# 7 speed to 10 speed question



## zoldyck (Apr 1, 2012)

im planning to upgrade from 7 speed to 10 speed, i am aware that i also need to buy new derailleur and chain but not sure if i need to get a new wheel also. my wheel right now is from my specialized hardrock disk "26. pls help!


----------



## Rad Rider 415 (Nov 20, 2010)

If it's a shimano hub, you most likely can use the same wheel. Just buy a 10 speed cassette.


----------



## Rod (Oct 17, 2007)

You need to tell us the make and model of your rear hub so we can answer your question. :thumbsup:


----------



## mack_turtle (Jan 6, 2009)

do you have a freewheel or a cassette? does your cassette have a spacer behind it? you will also need new shifters.


----------



## zoldyck (Apr 1, 2012)

thanks for the replies guys! this is all the info i got from specialized website;


RIMS	-Alex HR Disc 26", alloy double-wall, disc, pin joint, 24mm, 32h
FRONT HUB	-Disc hub, QR axle, sealed loose ball, 17mm contact, 32h
REAR HUB	-Sealed loose ball, 19mm contact, QR, 32h
SPOKES	-Stainless silver, 2.0mm (14g)


----------



## shenny88 (Sep 24, 2009)

I think all 7 speed systems coming on current model bikes are freewheels. Everything 8 speed and up is a cassette... You'll probably need a new rear wheel.


----------



## AndrwSwitch (Nov 8, 2007)

Even the cheapest Hardrock has a freehub. They made that change a couple of years ago.

OP, I don't know the answer to your question. Since you have the bike in hand, have a look at it and answer the questions in post #4.

Having ridden 6-speed, 8-speed, 9-speed and 10-speed bikes, I have to say that I don't think 9 to 10 is much of an upgrade. Actually, I was pretty content with 6 and the right chainrings, but that was on a road bike. What are you looking for from this change? I can't help wondering if one of the stock 7-speed cassettes would make you happy. I probably wouldn't even notice if someone snuck into my basement and swapped my 9-speed for a 7-speed 14-32...


----------



## zoldyck (Apr 1, 2012)

i am pretty sure its a freehub, not sure with the spacer though, i will check tomorrow. oh shoot!! yeah, i also need a new shifter, i just wish i dont need to buy wheelset (crossedfinger). i will update you tomorrow and put pictures. 

i need 10 speed for my uphill, it is pretty heavy when im climbing.


----------



## somanygoodbikes (Sep 9, 2011)

If your 7 speed stuff is worn out, it is probably worthwhile to replace it with new components, and finding new 7 speed stuff may be hard. I rebuilt a very old (1991) HardRock last year and wound up getting some new 8 speed stuff cheap. There were a lot more options and I was able to get a good granny gear ratio for some of the steep climbs around here. 

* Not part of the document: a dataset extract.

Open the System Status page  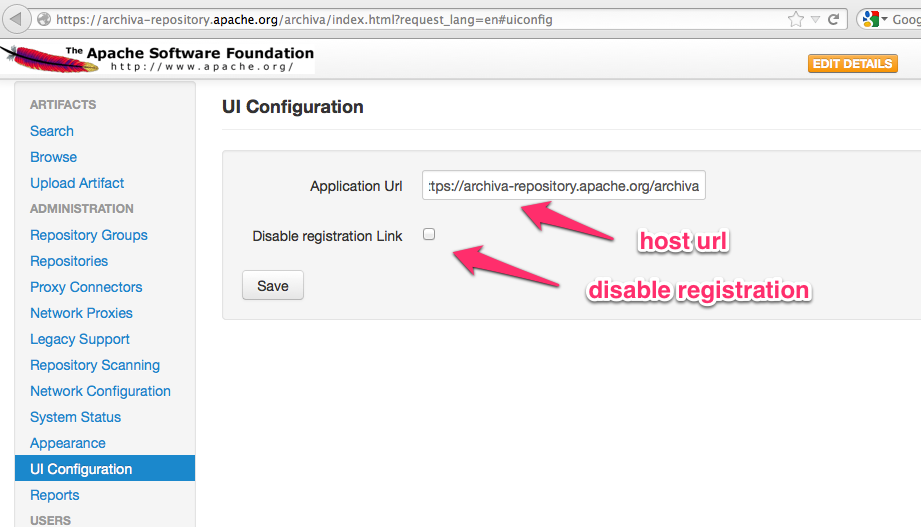point(75,417)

If you stay in the 7-8-9 speed range you might be able to mix and match your parts and some new ones and meet your needs.

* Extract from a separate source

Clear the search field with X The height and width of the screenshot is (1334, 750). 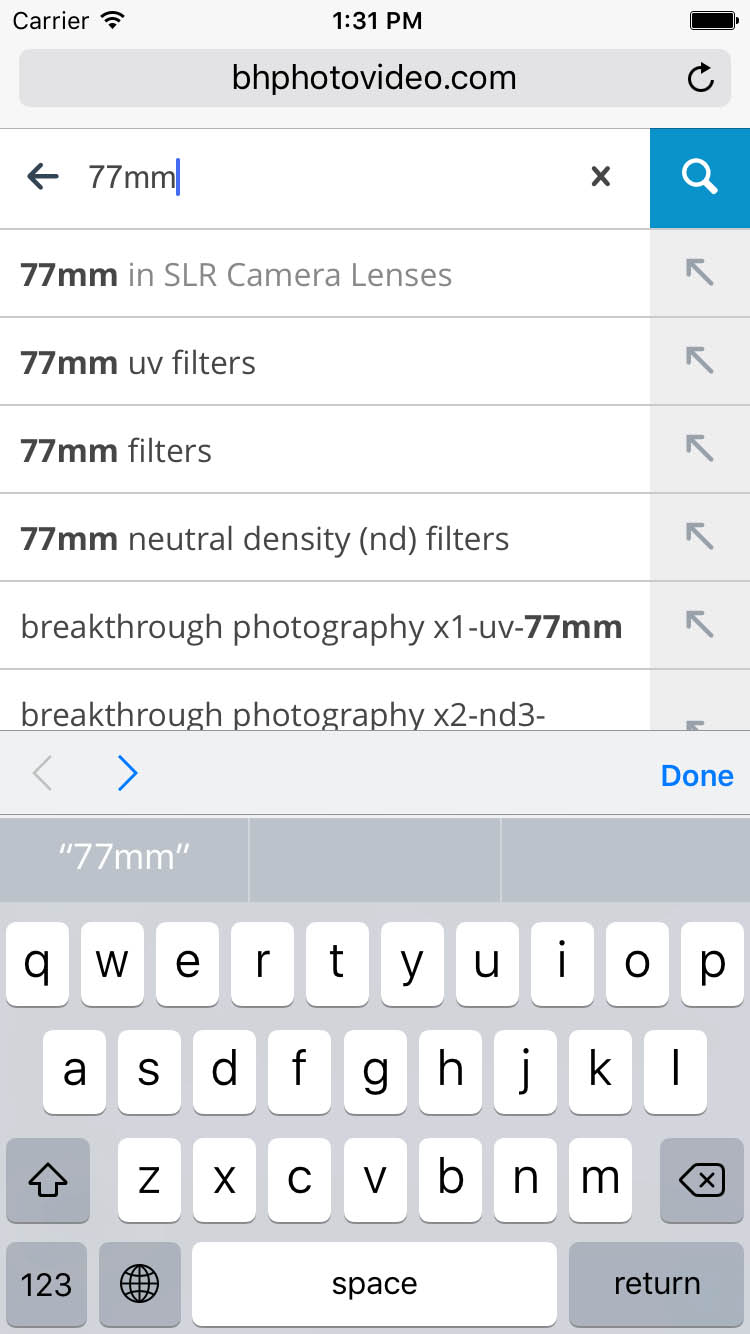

You haven't really explained what (why really) you are trying to accomplish. That would help.


----------



## mack_turtle (Jan 6, 2009)

adding 3 cogs to your rear wheel is not going to make climbing any easier. it just makes it more likely that you will be able to find the right gear on various kinds of terrain. if you have a 12-34t seven speed cassette, and a 12-34t 10 speed, that will be the only difference. your technique and strength will be the only difference. it might not be a worthwhile upgrade.

however, getting some lighter tires that accelerate more easily, or some wheels that are lighter and stronger, will be a good upgrade that you will notice.


----------



## OmaHaq (Jun 1, 2010)

1. You need to check your rear frame spacing. 7-speed is a margin width. Could be 130mm or 135mm. (Bicycle Frame/Hub Spacing)

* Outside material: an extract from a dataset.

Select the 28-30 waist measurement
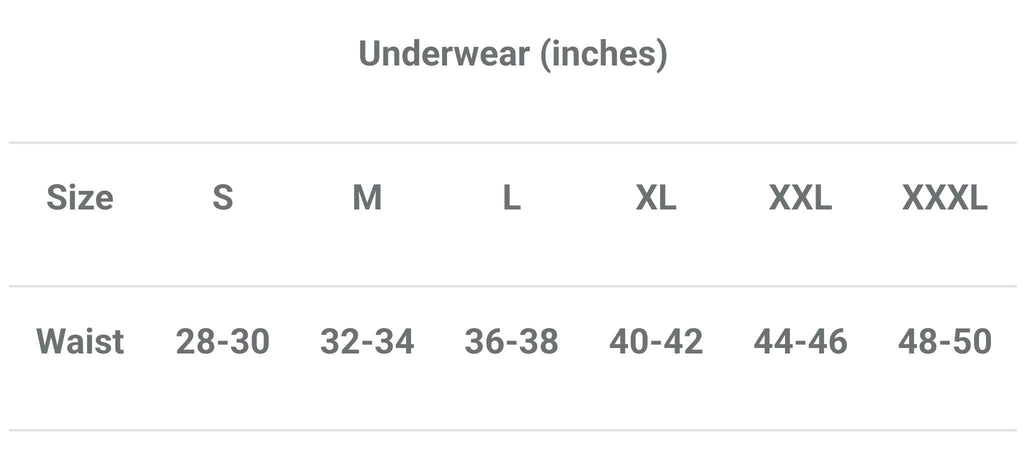The height and width of the screenshot is (457, 1024). [223, 342]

2. Depending on the above, your rear hub may only be 130mm which means that will not take a larger cassette. If it is 130mm, odds are your gear cluster is a freewheel, not a cassette.

Seems like a lot of work to put into an old bike. I run 8speed on my commuter and I'd run less if I had the stuff handy. What is the problem you are trying to solve?


----------



## AndrwSwitch (Nov 8, 2007)

zoldyck said:


> i need 10 speed for my uphill, it is pretty heavy when im climbing.


Shimano and SRAM are still producing 7-speed cassettes. There's a stock Shimano HG50 with a 13-34 range. If your largest cog is 30 teeth or fewer, this cassette will drop right into your drivetrain and make a big difference. You might need to replace the chain, but that's cheap too. Going to a ten-speed cassette with a 36t cog won't make all that much difference beyond that, and it's so much more expensive, especially if you need a new rear wheel too.

Another thing that can make a big difference is the number of teeth on your chain rings. Most mountain bikes have a 22t smallest chainring, but sometimes rec.-level bikes have 26 or 28t chainrings. If that's you, a new crank will make a big difference. If you have to have a lighter one, you can do that at the same time.  I don't think I'd be able to tell...

Saving weight per se doesn't do all that much except make it easier to load your bike onto a roof rack. Saving drivetrain weight is a particularly ineffective upgrade.


----------



## zoldyck (Apr 1, 2012)

@somannygoodbikes, my 7 speed not really worn out, got the bike last feb.

@mac_turtle, hmm., i guess you have a point. my technique and strength is my problem maybe bec im still new to mtb and smoking for 13 yrs (quit already when started biking)

@omahaq, i have Jamis Parker II 09 frame and most components came from my specialized hardrock disc (still upgrading)

@Andrwswtch, i checked the website again and found out that my CASSETTE is Shimano 7-speed, 12-32t. Hmm., Thats really helpful, thanks!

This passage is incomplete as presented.